Might help you and your friends here to actually analyze data instead of regurgitating meaningless numbers. Ever hear of cause and effect? Ever hear of connecting dots. Now tell us if that article has any?
No, I meant the White House report with full analysis was below the article and you are too dumb to read ignored it. There's no way you could say the things you've said after reading the report, so no, you cannot possibly have anything relevant to say.
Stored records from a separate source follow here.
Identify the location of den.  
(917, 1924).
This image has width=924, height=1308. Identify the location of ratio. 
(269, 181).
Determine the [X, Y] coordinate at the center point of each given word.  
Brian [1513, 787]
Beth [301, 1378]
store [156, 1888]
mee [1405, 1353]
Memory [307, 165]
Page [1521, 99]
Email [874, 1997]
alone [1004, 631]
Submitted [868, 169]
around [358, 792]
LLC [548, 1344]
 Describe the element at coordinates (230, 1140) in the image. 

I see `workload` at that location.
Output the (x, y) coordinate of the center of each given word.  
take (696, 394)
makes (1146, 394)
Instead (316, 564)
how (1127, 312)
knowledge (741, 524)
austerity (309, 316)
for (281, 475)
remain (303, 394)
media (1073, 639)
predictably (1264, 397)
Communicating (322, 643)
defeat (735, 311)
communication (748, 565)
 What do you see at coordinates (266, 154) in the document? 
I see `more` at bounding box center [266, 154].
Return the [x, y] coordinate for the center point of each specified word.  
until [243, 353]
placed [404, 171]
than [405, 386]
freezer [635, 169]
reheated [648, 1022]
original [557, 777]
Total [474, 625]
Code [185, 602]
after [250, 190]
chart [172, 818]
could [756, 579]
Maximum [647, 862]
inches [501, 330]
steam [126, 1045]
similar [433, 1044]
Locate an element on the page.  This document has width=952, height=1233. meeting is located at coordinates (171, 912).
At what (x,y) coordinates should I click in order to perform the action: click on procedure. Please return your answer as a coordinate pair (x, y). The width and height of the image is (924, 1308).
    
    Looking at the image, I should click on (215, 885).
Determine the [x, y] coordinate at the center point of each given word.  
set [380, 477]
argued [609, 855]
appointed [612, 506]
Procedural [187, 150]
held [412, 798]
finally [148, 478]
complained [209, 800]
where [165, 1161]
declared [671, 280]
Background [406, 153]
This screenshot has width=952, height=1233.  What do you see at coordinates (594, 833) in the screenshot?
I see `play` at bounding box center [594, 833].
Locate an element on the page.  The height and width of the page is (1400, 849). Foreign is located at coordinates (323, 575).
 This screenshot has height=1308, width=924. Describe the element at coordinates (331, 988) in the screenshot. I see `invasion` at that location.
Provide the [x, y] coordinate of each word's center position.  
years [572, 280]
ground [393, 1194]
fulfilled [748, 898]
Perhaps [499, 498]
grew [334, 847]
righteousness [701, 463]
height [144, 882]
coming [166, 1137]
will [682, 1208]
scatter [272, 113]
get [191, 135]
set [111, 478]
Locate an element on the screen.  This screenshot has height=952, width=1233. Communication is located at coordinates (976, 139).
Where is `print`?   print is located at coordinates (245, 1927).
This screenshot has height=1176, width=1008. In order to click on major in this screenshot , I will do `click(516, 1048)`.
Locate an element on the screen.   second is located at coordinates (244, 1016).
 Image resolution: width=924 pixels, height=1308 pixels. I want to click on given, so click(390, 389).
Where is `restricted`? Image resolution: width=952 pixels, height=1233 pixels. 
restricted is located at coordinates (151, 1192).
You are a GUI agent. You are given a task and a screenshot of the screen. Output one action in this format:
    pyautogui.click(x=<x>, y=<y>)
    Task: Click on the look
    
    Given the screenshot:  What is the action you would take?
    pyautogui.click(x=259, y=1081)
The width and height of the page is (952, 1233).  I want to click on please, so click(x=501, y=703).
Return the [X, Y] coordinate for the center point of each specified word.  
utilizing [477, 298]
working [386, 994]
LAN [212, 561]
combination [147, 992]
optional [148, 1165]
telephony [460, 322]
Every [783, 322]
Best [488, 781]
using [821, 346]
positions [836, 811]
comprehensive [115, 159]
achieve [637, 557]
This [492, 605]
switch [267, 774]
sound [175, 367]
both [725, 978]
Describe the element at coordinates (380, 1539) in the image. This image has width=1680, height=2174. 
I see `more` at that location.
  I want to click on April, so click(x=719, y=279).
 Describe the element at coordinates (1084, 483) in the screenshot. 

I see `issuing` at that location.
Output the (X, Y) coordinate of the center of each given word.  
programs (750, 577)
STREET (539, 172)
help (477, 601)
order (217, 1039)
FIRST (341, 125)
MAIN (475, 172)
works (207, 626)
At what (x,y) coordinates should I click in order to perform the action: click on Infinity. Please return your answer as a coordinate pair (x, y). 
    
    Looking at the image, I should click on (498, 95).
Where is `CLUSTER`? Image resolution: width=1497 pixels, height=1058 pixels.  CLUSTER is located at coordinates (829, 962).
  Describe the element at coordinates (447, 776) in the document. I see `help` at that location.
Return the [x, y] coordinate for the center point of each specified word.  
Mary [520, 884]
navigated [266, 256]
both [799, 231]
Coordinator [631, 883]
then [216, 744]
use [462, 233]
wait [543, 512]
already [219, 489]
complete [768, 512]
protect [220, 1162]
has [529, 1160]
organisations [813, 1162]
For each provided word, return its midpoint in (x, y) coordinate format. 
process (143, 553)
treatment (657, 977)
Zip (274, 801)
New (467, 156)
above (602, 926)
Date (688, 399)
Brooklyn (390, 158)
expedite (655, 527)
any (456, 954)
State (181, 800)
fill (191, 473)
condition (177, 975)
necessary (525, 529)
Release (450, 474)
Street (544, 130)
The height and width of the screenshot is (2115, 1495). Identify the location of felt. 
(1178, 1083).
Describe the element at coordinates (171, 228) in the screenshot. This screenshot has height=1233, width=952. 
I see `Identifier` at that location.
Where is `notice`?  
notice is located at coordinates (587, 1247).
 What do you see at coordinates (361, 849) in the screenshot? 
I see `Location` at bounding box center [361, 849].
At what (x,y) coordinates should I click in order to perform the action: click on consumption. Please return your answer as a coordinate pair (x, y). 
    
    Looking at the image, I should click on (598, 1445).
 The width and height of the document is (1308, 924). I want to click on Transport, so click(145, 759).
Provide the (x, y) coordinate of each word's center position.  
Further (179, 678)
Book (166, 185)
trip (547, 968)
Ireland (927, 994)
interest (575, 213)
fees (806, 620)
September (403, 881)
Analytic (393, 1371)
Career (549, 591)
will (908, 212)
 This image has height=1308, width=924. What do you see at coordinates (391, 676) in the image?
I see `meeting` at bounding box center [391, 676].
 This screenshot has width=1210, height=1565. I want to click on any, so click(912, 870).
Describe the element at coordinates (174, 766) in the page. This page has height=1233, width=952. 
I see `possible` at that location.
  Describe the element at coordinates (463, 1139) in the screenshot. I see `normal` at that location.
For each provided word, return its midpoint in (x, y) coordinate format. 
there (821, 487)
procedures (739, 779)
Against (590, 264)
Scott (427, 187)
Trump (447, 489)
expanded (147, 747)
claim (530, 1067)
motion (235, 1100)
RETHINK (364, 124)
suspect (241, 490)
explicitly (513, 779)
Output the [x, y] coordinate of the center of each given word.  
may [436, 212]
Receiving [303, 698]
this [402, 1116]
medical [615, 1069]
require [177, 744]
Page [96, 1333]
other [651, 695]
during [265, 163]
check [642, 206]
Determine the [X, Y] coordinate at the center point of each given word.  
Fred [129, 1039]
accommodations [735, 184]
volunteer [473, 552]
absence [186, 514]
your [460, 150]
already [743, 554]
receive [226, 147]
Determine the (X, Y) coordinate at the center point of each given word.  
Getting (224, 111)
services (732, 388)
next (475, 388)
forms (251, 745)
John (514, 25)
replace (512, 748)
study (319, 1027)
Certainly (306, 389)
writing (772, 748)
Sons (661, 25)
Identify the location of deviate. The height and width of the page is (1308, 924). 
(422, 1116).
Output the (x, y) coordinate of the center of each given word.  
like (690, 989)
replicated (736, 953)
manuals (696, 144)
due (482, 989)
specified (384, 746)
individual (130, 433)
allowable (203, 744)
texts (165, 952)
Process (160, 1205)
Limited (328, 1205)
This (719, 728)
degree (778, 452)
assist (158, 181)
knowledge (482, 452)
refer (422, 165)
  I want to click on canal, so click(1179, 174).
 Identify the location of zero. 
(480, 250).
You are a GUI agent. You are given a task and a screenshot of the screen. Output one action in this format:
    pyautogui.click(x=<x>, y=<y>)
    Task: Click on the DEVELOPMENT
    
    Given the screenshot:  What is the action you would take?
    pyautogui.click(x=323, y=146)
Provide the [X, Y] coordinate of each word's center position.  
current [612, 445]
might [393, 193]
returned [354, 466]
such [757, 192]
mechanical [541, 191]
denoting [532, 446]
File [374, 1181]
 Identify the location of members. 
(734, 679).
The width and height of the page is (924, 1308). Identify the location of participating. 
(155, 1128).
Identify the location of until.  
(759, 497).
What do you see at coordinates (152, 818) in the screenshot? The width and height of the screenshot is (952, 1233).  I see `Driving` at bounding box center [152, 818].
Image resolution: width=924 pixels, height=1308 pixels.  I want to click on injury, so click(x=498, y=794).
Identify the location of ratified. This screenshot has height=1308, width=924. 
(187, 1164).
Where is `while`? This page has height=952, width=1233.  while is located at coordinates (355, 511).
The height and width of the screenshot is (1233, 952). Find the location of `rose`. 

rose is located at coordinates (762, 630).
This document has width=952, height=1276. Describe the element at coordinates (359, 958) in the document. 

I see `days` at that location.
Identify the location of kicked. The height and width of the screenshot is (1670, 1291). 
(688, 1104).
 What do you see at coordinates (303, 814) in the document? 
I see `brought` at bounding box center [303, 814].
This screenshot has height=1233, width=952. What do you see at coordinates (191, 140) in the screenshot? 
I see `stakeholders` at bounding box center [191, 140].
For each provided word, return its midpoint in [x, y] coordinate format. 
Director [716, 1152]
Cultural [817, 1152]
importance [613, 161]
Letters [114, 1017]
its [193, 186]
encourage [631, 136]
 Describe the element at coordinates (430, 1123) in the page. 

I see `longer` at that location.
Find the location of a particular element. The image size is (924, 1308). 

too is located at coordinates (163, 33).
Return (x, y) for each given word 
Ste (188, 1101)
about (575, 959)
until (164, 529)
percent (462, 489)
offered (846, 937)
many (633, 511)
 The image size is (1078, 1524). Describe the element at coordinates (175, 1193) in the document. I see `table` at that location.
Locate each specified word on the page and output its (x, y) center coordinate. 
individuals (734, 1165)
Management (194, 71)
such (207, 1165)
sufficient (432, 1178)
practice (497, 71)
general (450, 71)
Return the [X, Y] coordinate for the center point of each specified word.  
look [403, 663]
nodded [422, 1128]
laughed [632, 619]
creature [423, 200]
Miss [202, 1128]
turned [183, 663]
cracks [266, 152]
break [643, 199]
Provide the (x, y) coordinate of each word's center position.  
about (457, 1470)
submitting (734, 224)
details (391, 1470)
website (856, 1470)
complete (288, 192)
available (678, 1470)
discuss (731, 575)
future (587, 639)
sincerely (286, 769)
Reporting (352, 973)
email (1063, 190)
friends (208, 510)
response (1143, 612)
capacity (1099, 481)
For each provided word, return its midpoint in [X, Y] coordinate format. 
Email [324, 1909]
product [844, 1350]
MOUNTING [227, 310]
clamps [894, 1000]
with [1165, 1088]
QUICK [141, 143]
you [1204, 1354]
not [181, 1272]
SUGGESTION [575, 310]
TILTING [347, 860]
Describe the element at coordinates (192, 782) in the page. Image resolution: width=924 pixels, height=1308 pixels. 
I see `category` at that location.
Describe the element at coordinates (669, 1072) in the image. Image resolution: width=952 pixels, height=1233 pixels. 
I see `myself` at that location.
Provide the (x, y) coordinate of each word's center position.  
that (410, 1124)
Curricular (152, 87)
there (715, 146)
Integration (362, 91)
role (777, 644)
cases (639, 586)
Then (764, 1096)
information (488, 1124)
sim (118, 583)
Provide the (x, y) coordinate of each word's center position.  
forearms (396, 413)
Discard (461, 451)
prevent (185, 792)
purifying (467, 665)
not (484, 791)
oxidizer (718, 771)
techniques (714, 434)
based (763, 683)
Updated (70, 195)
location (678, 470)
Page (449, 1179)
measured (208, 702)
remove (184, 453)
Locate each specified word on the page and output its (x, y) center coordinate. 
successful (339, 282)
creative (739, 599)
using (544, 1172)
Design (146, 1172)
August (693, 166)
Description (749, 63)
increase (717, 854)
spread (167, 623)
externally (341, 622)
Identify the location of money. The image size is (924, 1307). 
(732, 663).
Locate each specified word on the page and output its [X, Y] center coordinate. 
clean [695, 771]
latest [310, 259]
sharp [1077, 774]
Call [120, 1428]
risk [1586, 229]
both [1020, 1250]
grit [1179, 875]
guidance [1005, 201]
http://www.charlotteobserver.com/2013/11/19/4480209/blue-cross-nc-to-raise-individual.html This is what happens when you parrot talking points without reading the link that came with your newsfeed, or just relying on the NewsMax edited version Kate Walker, for example, saw her monthly Blue Cross premium soar from $98 to $577 for a policy recommended as a replacement to her canceled plan. Walker, 64, said the increase was so steep she was planning to drop coverage altogether until she became eligible for Medicare in August. Walker of Pittsboro and other Blue Cross customers will have the option of sticking to the plans they have, with price increases, or switching to a 2014 plan, depending on which benefits and costs work best for them. Walker is keeping her plan, which will likely increase to about $115 a month. The 2014 plans are generally more expensive because they offer more benefits and because insurers will not be allowed to turn away applicants with pre-existing conditions. However, 2014 plans also come with federal subsidies for those whose household incomes fall within a range set by the federal government. Blue Cross officials estimate 40 percent of its customers would qualify for a subsidy to offset their costs... There are detractors quoted in the article, of course, but as usual, the situation not as simplistic as you would wish it to be.